The Ethereum chain has seen a notable decrease in its total supply, dropping from 27.99 million ETH on May 6 to around 25 million ETH. This reduction, coupled with weak buying interest and falling capital inflows, has contributed to the downward pressure on ETH's price. If the selling continues, Ethereum could potentially fall to $2,185 or even retest its May low. However, a rebound in demand could shift the momentum back to the upside.
On June 20, Ethereum ETFs experienced a net outflow of $11.3 million, with the biggest withdrawal coming from ETHA at $19.7 million. This outflow adds to the short-term price risks for Ethereum, as it indicates a reduction in institutional investment. Despite this, other ETFs reported no activity, suggesting that the outflow may not be indicative of a broader trend.
Ethereum has also seen significant liquidations, with $170 million in the last 24 hours, $157 million of which were long positions. This liquidation wave, combined with the sell-off, has contributed to the downward pressure on ETH's price. Data from Santiment shows that ETH is flowing into centralized exchanges at an unusually high rate, significantly more than outflows. Unless buying picks up, ETH could face more short-term downside.

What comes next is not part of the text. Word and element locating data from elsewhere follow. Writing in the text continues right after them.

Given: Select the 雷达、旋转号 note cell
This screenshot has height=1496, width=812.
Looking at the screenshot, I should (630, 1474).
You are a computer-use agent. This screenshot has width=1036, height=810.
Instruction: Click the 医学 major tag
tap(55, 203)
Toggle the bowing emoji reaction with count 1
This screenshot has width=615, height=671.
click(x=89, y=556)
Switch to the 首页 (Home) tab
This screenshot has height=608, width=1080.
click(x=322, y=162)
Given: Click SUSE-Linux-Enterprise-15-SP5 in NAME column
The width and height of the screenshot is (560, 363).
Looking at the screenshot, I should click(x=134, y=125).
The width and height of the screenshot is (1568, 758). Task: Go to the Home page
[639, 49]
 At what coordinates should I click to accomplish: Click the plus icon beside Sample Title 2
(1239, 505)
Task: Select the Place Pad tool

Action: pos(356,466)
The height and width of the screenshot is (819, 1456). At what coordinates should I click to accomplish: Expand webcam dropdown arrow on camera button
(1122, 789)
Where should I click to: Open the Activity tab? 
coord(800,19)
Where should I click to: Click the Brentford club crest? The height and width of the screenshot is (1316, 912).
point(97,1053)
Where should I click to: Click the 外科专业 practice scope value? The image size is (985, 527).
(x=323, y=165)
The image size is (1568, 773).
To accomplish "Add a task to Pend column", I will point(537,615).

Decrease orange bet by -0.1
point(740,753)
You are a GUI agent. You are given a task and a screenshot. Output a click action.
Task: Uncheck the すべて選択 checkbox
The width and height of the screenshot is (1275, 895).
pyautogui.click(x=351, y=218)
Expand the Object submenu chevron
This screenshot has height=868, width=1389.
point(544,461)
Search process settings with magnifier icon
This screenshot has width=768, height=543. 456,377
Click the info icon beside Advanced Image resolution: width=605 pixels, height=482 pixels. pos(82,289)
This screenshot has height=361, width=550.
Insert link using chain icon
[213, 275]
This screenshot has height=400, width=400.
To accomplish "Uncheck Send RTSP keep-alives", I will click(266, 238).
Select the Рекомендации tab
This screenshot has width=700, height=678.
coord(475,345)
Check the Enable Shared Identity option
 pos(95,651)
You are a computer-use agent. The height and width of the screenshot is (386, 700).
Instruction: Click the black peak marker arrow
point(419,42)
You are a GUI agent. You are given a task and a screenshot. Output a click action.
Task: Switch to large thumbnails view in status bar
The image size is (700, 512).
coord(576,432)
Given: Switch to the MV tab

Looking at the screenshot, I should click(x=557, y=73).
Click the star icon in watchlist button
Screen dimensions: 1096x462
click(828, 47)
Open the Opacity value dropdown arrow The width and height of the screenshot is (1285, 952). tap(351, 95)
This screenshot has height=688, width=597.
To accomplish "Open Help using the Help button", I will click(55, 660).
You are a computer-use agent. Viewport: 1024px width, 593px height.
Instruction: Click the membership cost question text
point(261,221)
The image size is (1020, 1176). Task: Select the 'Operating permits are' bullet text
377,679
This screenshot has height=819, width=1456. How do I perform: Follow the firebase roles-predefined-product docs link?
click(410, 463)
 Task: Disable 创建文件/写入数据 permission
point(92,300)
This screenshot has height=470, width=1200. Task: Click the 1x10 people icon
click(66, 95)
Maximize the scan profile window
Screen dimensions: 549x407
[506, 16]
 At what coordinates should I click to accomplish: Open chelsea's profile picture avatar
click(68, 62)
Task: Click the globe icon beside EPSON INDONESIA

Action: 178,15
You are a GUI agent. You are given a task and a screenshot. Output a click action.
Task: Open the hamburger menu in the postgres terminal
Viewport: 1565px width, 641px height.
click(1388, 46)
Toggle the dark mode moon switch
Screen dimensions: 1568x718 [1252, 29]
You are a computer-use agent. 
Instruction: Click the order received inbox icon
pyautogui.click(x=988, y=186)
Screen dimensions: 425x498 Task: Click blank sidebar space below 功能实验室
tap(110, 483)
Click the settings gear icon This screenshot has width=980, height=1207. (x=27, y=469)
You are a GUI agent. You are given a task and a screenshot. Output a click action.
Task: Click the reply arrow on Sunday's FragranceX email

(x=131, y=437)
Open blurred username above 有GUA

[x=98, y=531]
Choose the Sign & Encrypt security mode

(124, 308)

Ethereum's moving averages also paint a mostly bearish picture. Short-term indicators like the 10-day to 30-day EMAs and SMAs are all signaling sell, with prices below key resistance levels around $2,500. If Ethereum breaks above the $2,800–$2,850 resistance zone in the next 30 days, it could climb toward $3,000. This move may be backed by strong fundamentals and new inflows from ETH ETFs. However, the current trend is weak, so a real breakout will need stronger buying momentum to hold. Ethereum could retest the $2,800–$2,900 range in June if bullish momentum picks up. But if macro conditions worsen, it risks dropping to $2,280.